Russland hingegen hat eine Aufstockung seiner Truppen auf der Halbinsel Krim angekündigt. Verteidigungsminister Sergej Schoigu sagte Itar-Tass und anderen russischen Nachrichtenagenturen am Dienstag, der Schritt sei angesichts der Eskalation der Ukraine-Krise und dem Aufmarsch von "ausländischer Soldaten" an der Grenze von besonderer Dringlichkeit.

Assoziierungsabkommen

Das Europaparlament hat kurz davor mit breiter Mehrheit das Assoziierungsabkommen zwischen der EU und Ukraine ratifiziert. Für das Abkommen stimmten am Montag in Straßburg 535 Abgeordnete, 127 votierten dagegen, 35 enthielten sich. Die Umsetzung des Freihandelspakets in diesem Abkommen soll nach Gesprächen mit Russland erst ab 2016 in Kraft treten.

"Wir erleben einen historischen Moment", sagte EU-Parlamentspräsident Martin Schulz. Das EU-Parlament organisierte eine Liveschaltung mit dem ukrainischen Parlament, welches zeitgleich das Abkommen ratifizierte. Dies sei ein einmaliger Vorgang in der Geschichte. Das EU-Parlament habe die territoriale Integrität und Souveränität der Ukraine immer verteidigt, "und wir werden das weiterhin tun", sagte Schulz.

Poroschenko fordert rasches Inkrafttreten

Poroschenko sagte: "Die Ukrainer haben gegen Janukowitsch gestimmt und gegen die Ausrichtung nach Osten." Ohne die Ukraine gebe es kein geeintes Europa. Der Text des Abkommens sei unverändert geblieben. Poroschenko sagte, er fordere die ukrainische Regierung auf, dieses Abkommen am Mittwoch in Kraft treten zu lassen.

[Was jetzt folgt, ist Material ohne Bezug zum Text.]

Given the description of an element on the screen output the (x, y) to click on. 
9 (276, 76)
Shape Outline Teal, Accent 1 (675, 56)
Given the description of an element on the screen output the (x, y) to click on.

"Wir haben nicht das Recht, noch länger zu warten", sagte der ukrainische Präsident. Nach Ende 2015 könnten europäische Produkte in den ukrainischen Markt kommen. Die Ukraine hatte ein entsprechendes Abkommen bereits im vergangenen November unterzeichnen wollen. Der damalige Präsident Viktor Janukowitsch stoppte das Vorhaben aber auf Druck Russlands. Die Kehrtwende löste die gegenwärtige politische Krise in der Ukraine aus. Der politische Teil des Assoziierungsabkommens sieht vor, dass Ukrainer - sofern bestimmte rechtliche, organisatorische und politische Voraussetzungen erfüllt sind - auch ohne Visa in die EU reisen dürfen.

Politiker landet im Müll

In Kiew wurde am Dienstag - nach der Abstimmung in der Rada - ein Politiker attackiert. Der Vorwurf: Der Parlamentarier Vitali Schurawski sei zu Russland-freundlich und ein Vertrauter Janukowitschs. Wütende Demonstranten griffen Schurawski an und warfen ihn kopfüber in einen Müllcontainer. Schurawski versuchte, sich zu befreien, doch wurde von den Männern gehindert. Die Szene wurde mitgefilmt und verbreitete sich via YouTube hundertfach.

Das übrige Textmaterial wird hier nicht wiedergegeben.